_Work order_
Return nothing but the lines from the line containing "Emails are serviced" through the last line of the records, reproduced exactly.

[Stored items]

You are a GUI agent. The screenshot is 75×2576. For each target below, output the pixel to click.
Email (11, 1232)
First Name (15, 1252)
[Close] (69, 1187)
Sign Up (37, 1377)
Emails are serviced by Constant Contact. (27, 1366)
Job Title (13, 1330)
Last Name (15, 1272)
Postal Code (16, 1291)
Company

_Solution to this task_
Emails are serviced by Constant Contact. (27, 1366)
Job Title (13, 1330)
Last Name (15, 1272)
Postal Code (16, 1291)
Company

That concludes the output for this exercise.